- THE TASK: Rewrite the lines from the one containing "This screenshot has width=658, height=615." through the end of the items, inclusive, changing "Circle" to "Rectangle" and keeping everything else the same. Leave the pictures out of the answer.

━━ SUPPLIED INFORMATION ━━

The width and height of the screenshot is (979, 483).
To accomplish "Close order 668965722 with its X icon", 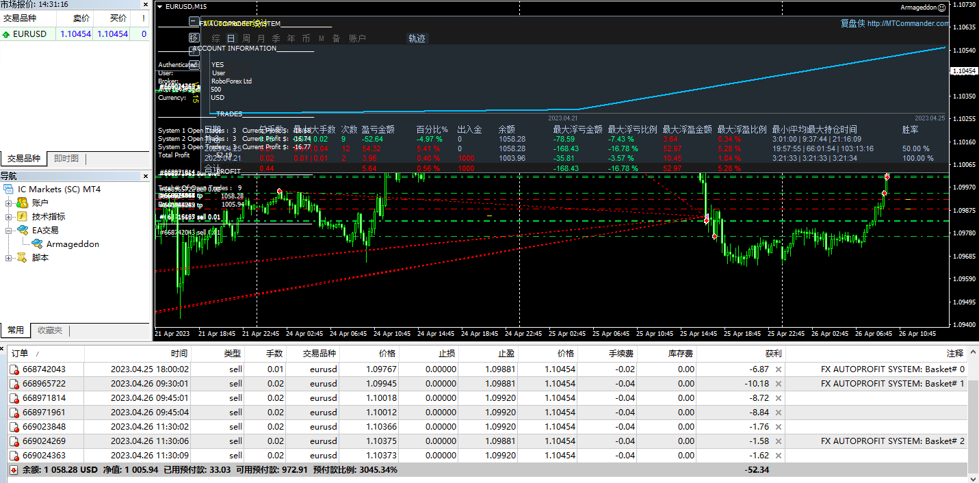I will click(778, 384).
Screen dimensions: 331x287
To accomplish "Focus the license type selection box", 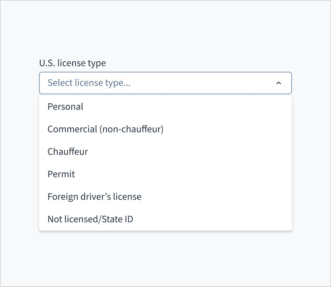I will tap(165, 83).
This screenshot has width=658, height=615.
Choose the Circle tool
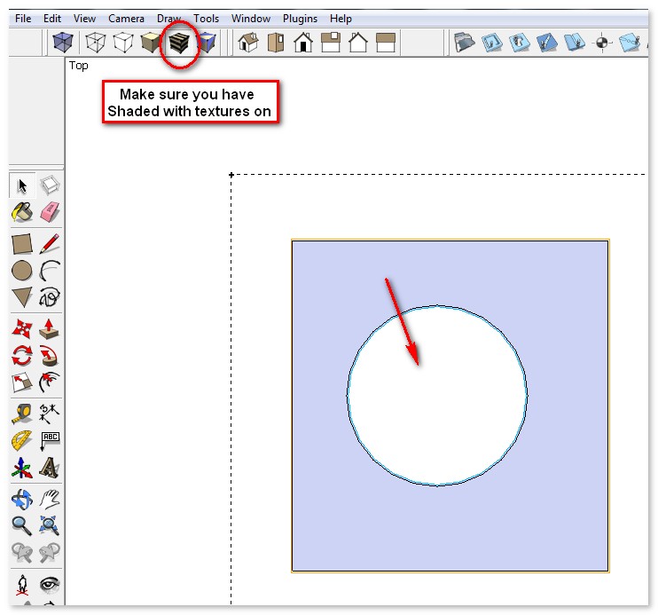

━━━

- REPLY TO THE TASK:
This screenshot has width=658, height=615.
Choose the Rectangle tool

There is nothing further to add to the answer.